The letter that started it all

Originally written 26 June 2005.

Dear Lover,

I have no idea who you are. I may not have even met you yet. But I know you're out there, and I know you're dreaming of finding me, just as I'm dreaming of finding you. I know that in time, if we both continue to live our lives and walk down our respective paths, we're bound to meet. I look forward to that day. In fact, I find it necessary to remind myself to slow down and enjoy the journey until that day comes. After all, our meeting will be so much wondrous if I use this time to prepare.

With that in mind, I decided I wanted to write you a letter. Who knows, maybe it'll become a series of letters. I just thought it would be a good idea to tell you who I am, who I hope you are, what I'm afraid of, and what's important to you. (That's a lot to write about, so I think this will be more than one letter.)

Let's start out with who I hope you are and what's important to me. After all, helping you to understand this will help you (and myself) realize that out of all the men out there, you are the one who is my true lover. I think that to me, the most important thing is that you are yourself. I don't want someone who tries to be what you think I want. I don't want you to try to impress me. Lover, you are what impresses me. Your genuine nature, your ability to be sincerely you, and your beautiful (by definition rather than by design) expression of your soul is what matters to me.

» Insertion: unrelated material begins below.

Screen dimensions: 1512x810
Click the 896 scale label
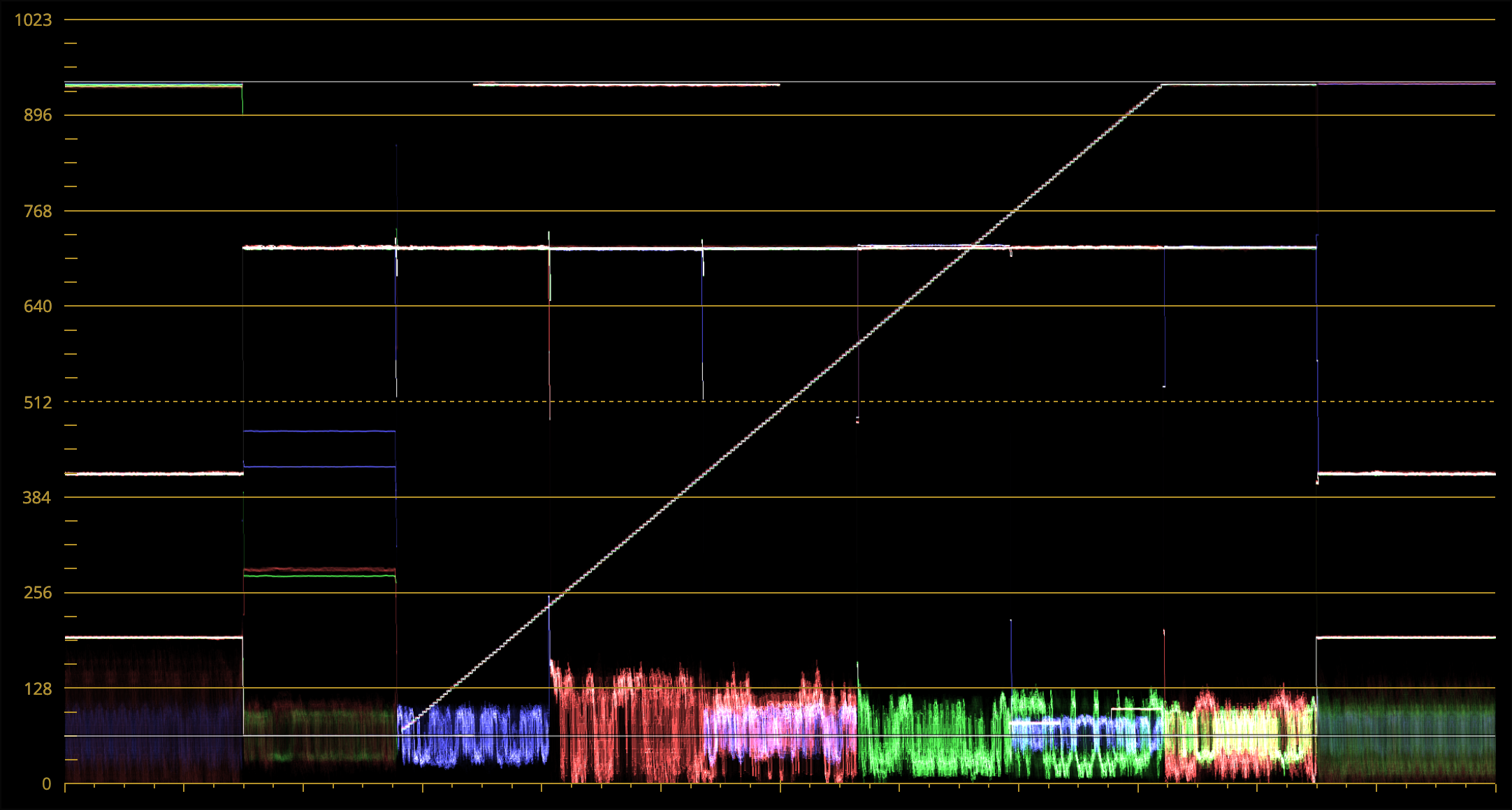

This means that you know yourself. You know your feelings, and you're not afraid to face them. Okay, maybe that's not exactly accurate. Maybe you are a little afraid from time to time. But you're willing to face them anyways. And you're willing to explore them and share them with someone like me.

You're also willing to listen to me when I talk about my feelings. Not necessarily to fix or heal them, but to just hear them and let me know that they matter to you because I matter to you. And you're willing to let me face whatever feelings -- beautiful or frightening -- that come up, because you know it's a part of me and that allowing me to do so will make me a better person and a better lover.

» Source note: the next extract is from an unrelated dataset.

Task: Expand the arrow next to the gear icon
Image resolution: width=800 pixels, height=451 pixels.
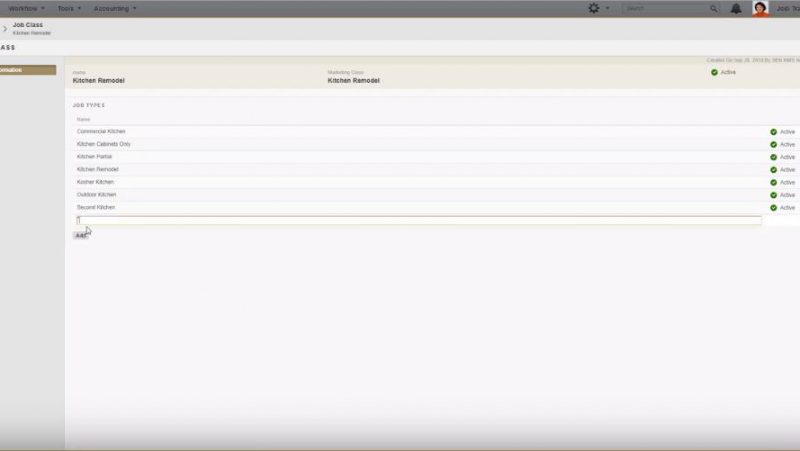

You're also someone who is willing to be imperfect and accept an imperfect person like me. But more importantly, you are someone who can look at imperfection -- mine, yours, or anyone else's -- and see a beauty in it. This is because you understand that our imperfections is what make us human, and often make us completely adorable.

You are someone who understands that being is at least as important as doing. While you are a lot of fun and can walk through a weekend of fast-paced activity for the two of us with great energy, you're not afraid to slow down either. You enjoy a quiet night as we sit on a couch in one another's arms, talking about intimate subjects as barely audible instrumental music plays in the background. You can sit comfortably with me as the conversation dies away for a few minutes and we just sit, listening to each other's deep, rhythmic breathing.

Sex. Let's face it, it's important. It's important to me, and as my Lover, it's important to you. But I think it's more important that we understand sex in the same light. Like me, you're someone who doesn't believe that sex is about "being good" or "being bad." You're someone who doesn't worry about your "performance," because you're someone who understands that I'm not going to give you a report card in the morning.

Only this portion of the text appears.